**Extrait à lire**
Guillaume souffre depuis l’enfance, depuis qu’il a été sexuellement abusé par l’abbé Prot quand il avait entre 11 et 13 ans. Ce quinquagénaire est aujourd’hui conforté dans son combat pour la vérité, et pour sa survie : l‘Église, et plus précisément l’INIRR qui agit en son nom, reconnaît pleinement qu’il a été une victime du prêtre rémois, de 1979 à 1981.
L’Instance Nationale Indépendante de Reconnaissance et de Réparation a été créée il y a 3 ans, après le séisme de l’affaire Preynat, par les Évêques de France. Ils reconnaissaient alors « la responsabilité institutionnelle de l’Eglise dans les violences qu’ont subies tant de personnes victimes, et la dimension systémique de ces violences. » Aujourd’hui cest la présidente de cette instance, Marie Derain de Vaucresson, qui écrit à Guillaume pour lui affirmer que ses souffrances sont reconnues et prises en compte.
UN CONSTAT ACCABLANT
La lettre que l’INIRR vient d’adresser à Guillaume sonne comme un réquisitoire. Sa signataire y révèle une connaissance précise du dossier rémois. Marie Derain de Vaucresson n’hésite pas à pointer les manquements de l’Eglise dans une approche sensible dont il faut saluer l’indépendance et la neutralité. Elle rappelle ainsi que les violences sexuelles subies par Guillaume se sont «enfouies dans son esprit, créant une amnésie, un vide de 40 ans», en insistant sur leur «retentissement tant dans votre vie intime que dans vos relations familiales et votre épanouissement professionnel». Elle ajoute que «l’Eglise n’a pas mis en place d’action de protection, ni agi vis-à-vis de l’auteur, au moment de la commission des faits. Elle mentionne les récits d’autres victimes faisant état de violences physiques et de la complicité des moniteurs de la colonie de vacances de Clefcy, dans les Vosges, ou l’abbé Prot avait développé, selon les termes de l’INIRR, «une ambiance hypersexualisée».

**Vos tâches**
a. Traduisez en anglais, s'il vous plaît, cette phrase de l'article sur la reconnaissance de Guillaume par l'INIRR : « L’Instance Nationale Indépendante de Reconnaissance et de Réparation a été créée il y a 3 ans, après le séisme de l’affaire Preynat, par les Évêques de France. »
b. D'après l'article sur la reconnaissance de Guillaume par l'INIRR, dans quelle commune et quel département se trouvait la colonie de vacances où l'abbé Prot avait développé « une ambiance hypersexualisée » ?
c. Rédigez la suite de l'article sur la reconnaissance de Guillaume par l'INIRR, en reprenant après sa dernière phrase.

**Liste fournie**
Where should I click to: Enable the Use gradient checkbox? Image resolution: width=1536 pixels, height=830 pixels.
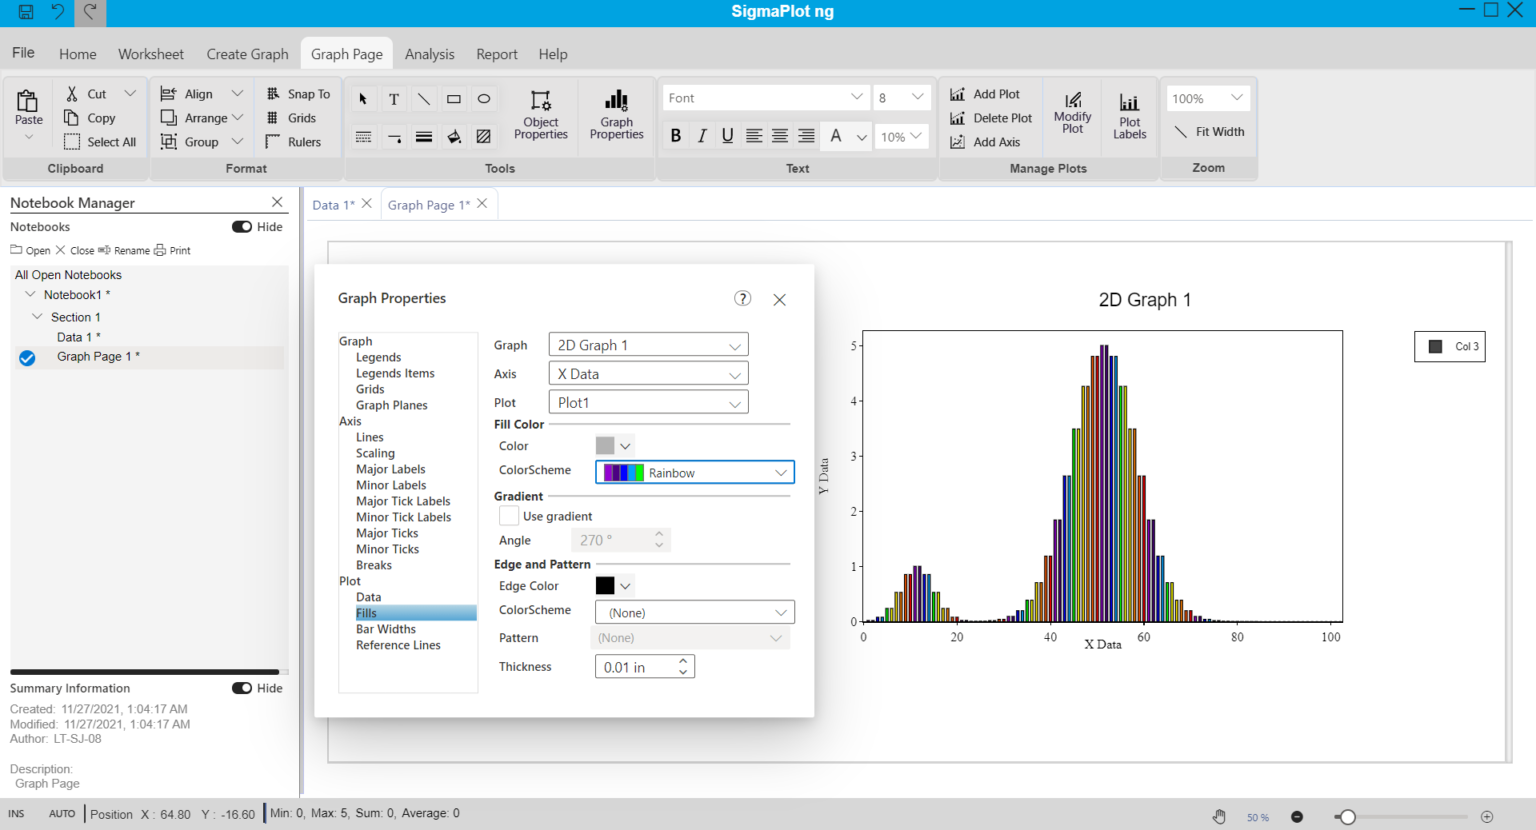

--

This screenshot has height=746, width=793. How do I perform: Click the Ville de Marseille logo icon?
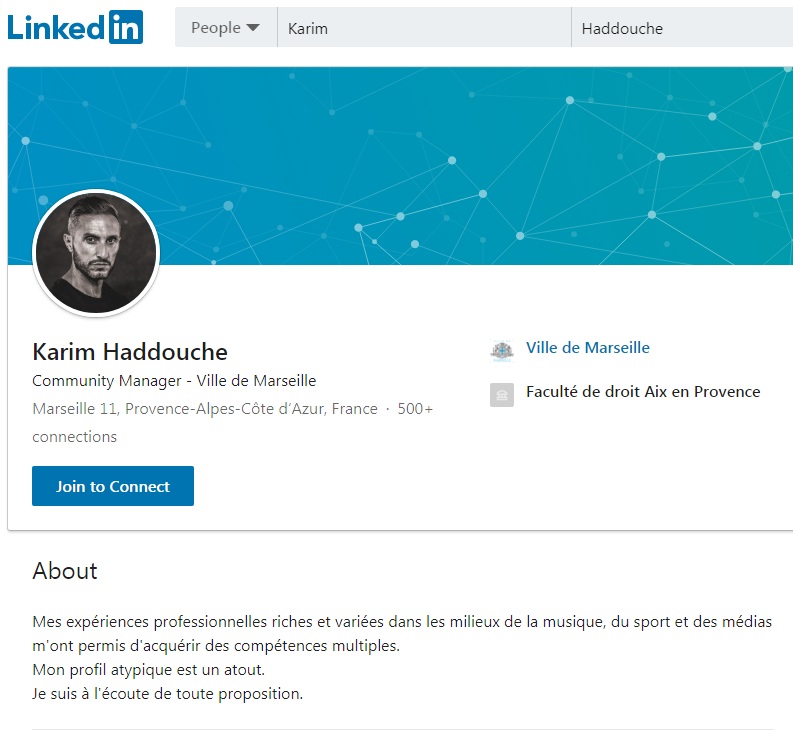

**Résultats par tâche**
a. The Independent National Authority for Recognition and Reparation was created 3 years ago by the Bishops of France, after the upheaval of the Preynat affair.

b. À Clefcy, dans les Vosges.

c.
DES TÉMOIGNAGES GLAÇANTS
Outre le témoignage de Guillaume, Benoit et Georges (prénoms modifiés) ont en effet voulu livrer leur douloureuse expérience d’enfant, dans la presse (papier et web), et sur le site qu’ils ont créé. Leurs récits figurent ICI et ICI. Ils seront très prochainement entendus à leur tour par l’INIRR. Les crimes de l’Abbé Prot ont déjà été clairement qualifiés par la justice quand deux de ses nombreuses victimes, dont Benoît, ont trouvé le courage de se signaler au diocèse en 2019. L’archevêque Eric de Moulins Beaufort (Lire ICI) a transmis au parquet de Reims. Mais cette démarche s’est soldée par un non-lieu : les faits étaient prescrits, et leur auteur décédé depuis 1986. Pourtant, après une enquête du SRPJ de Reims, le Procureur de la République Matthieu Bourrette a écrit à ces deux hommes qu’ils étaient bien reconnus comme des victimes de viols. Et l’archevêque de Reims, rappelle l’INIRR, a été destinataire de cette lettre. Guillaume, quant à lui, a pu retrouver la trace de Benoit un peu plus tard, sur le site de La Parole Libérée. On était en 2023. Depuis cette rencontre, les deux hommes se sont mutuellement soutenus dans leur partage d’un vécu douloureux. Ils ont fondé le Collectif des Victimes de l’Abbé Prot pour élargir leurs échanges à tous ceux qui ont subi les agressions du prêtres, convaincus des bienfaits de ces relations. Ils ont rapidement été rejoints par Georges.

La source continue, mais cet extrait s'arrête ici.